Provided passage
Midloe Grange Farm is a 240 acre arable farm where the aim is to maintain the farm’s viability by using modern technology to produce the maximum economic yields of premium crops, alongside caring and enhancing the environment.
Farmer: David Felce
Address: R. C. Felce & Son, Midloe Grange Farm, Rectory Lane, Southoe, Cambridgeshire, PE19 5YD
Member since 1999 and LEAF Demonstration Farm since 2000
Midloe Grange Farm is a 240 acre arable farm that works closely with neighbours to pool resources and expertise. Winter wheat is grown in rotation with oilseed rape and beans as a break crop that assist in the control of troublesome weeds and naturally restrict the build-up of pests and diseases. Appropriate use of technology and careful monitoring of crops is combined with responsible and sympathetic attention to the many wildlife and conservation features on the farm. David carries out his own agronomy on the farm and provides the service to a group of neighbouring farms. This has also included creating a Countryside Stewardship Scheme across several of the farms.

Work request 1
Answer these questions using the farm profile:
(a) Which crops are grown in rotation with winter wheat?
(b) Since what year has the farm been a LEAF Demonstration Farm?
(c) Who carries out the agronomy on the farm?
Work request 2
Reproduce the farm profile word for word from "Midloe Grange Farm is a 240 acre arable farm where" to "enhancing the environment.".
The entries after this point have no connection to the farm profile.

Dataset entries
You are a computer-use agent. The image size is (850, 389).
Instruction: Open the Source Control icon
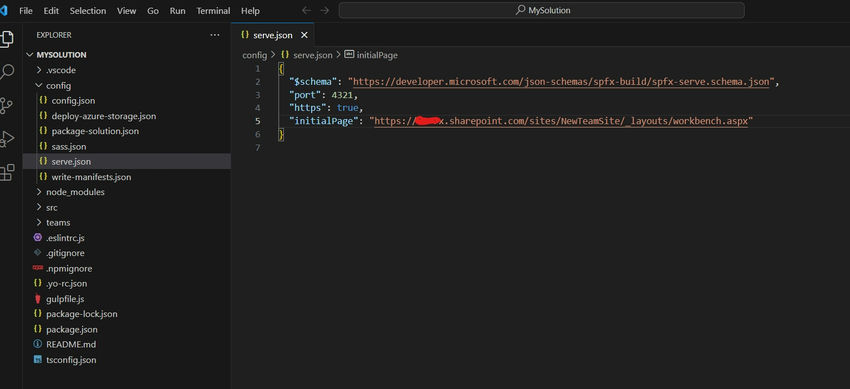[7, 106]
--
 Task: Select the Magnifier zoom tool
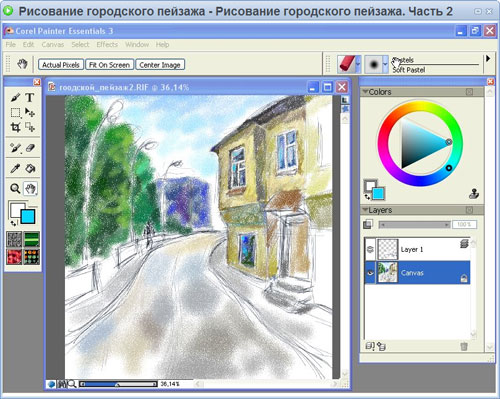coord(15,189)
...
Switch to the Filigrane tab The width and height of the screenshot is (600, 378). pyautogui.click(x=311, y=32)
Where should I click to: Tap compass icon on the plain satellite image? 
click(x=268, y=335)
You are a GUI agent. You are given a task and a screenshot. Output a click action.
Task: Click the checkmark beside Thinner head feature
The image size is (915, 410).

Task solution 1
(a) Oilseed rape and beans.
(b) 2000.
(c) David Felce.

Task solution 2
Midloe Grange Farm is a 240 acre arable farm where the aim is to maintain the farm’s viability by using modern technology to produce the maximum economic yields of premium crops, alongside caring and enhancing the environment.